§ PROBLEM DETAILS
Each record has to be repeated exactly as given.

GIVEN INFORMATION START

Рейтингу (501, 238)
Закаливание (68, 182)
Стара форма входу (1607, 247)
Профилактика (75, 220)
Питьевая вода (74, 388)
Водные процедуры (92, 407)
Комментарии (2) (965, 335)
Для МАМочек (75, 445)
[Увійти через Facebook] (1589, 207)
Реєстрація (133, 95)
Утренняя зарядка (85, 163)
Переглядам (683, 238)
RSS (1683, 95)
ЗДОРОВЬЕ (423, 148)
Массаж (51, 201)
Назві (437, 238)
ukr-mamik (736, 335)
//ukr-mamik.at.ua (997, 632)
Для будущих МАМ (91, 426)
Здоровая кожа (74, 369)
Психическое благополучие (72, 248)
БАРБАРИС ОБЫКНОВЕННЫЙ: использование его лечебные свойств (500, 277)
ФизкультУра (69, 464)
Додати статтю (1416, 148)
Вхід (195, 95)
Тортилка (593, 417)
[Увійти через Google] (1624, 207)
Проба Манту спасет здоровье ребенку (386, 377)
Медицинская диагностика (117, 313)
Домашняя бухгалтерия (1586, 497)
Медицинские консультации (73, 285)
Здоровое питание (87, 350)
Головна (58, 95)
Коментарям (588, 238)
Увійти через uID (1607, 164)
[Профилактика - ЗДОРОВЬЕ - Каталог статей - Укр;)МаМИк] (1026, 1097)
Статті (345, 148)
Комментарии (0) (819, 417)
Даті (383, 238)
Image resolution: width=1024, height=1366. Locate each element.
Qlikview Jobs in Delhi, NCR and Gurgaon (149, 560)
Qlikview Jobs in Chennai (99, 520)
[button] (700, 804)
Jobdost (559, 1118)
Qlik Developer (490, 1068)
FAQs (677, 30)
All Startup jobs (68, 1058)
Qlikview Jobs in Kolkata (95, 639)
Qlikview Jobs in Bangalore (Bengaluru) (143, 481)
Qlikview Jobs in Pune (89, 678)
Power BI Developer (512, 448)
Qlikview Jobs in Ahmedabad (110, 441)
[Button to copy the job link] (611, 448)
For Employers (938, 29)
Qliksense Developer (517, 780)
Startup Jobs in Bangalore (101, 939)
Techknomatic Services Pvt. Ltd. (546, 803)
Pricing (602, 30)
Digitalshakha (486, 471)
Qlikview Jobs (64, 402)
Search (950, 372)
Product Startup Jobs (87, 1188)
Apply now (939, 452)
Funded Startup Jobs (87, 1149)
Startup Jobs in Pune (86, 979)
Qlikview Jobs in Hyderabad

GIVEN INFORMATION END

§ RESPONSE AREA
Рейтингу (501, 238)
Закаливание (68, 182)
Стара форма входу (1607, 247)
Профилактика (75, 220)
Питьевая вода (74, 388)
Водные процедуры (92, 407)
Комментарии (2) (965, 335)
Для МАМочек (75, 445)
[Увійти через Facebook] (1589, 207)
Реєстрація (133, 95)
Утренняя зарядка (85, 163)
Переглядам (683, 238)
RSS (1683, 95)
ЗДОРОВЬЕ (423, 148)
Массаж (51, 201)
Назві (437, 238)
ukr-mamik (736, 335)
//ukr-mamik.at.ua (997, 632)
Для будущих МАМ (91, 426)
Здоровая кожа (74, 369)
Психическое благополучие (72, 248)
БАРБАРИС ОБЫКНОВЕННЫЙ: использование его лечебные свойств (500, 277)
ФизкультУра (69, 464)
Додати статтю (1416, 148)
Вхід (195, 95)
Тортилка (593, 417)
[Увійти через Google] (1624, 207)
Проба Манту спасет здоровье ребенку (386, 377)
Медицинская диагностика (117, 313)
Домашняя бухгалтерия (1586, 497)
Медицинские консультации (73, 285)
Здоровое питание (87, 350)
Головна (58, 95)
Коментарям (588, 238)
Увійти через uID (1607, 164)
[Профилактика - ЗДОРОВЬЕ - Каталог статей - Укр;)МаМИк] (1026, 1097)
Статті (345, 148)
Комментарии (0) (819, 417)
Даті (383, 238)
Image resolution: width=1024, height=1366. Locate each element.
Qlikview Jobs in Delhi, NCR and Gurgaon (149, 560)
Qlikview Jobs in Chennai (99, 520)
[button] (700, 804)
Jobdost (559, 1118)
Qlik Developer (490, 1068)
FAQs (677, 30)
All Startup jobs (68, 1058)
Qlikview Jobs in Kolkata (95, 639)
Qlikview Jobs in Bangalore (Bengaluru) (143, 481)
Qlikview Jobs in Pune (89, 678)
Power BI Developer (512, 448)
Qlikview Jobs in Ahmedabad (110, 441)
[Button to copy the job link] (611, 448)
For Employers (938, 29)
Qliksense Developer (517, 780)
Startup Jobs in Bangalore (101, 939)
Techknomatic Services Pvt. Ltd. (546, 803)
Pricing (602, 30)
Digitalshakha (486, 471)
Qlikview Jobs (64, 402)
Search (950, 372)
Product Startup Jobs (87, 1188)
Apply now (939, 452)
Funded Startup Jobs (87, 1149)
Startup Jobs in Pune (86, 979)
Qlikview Jobs in Hyderabad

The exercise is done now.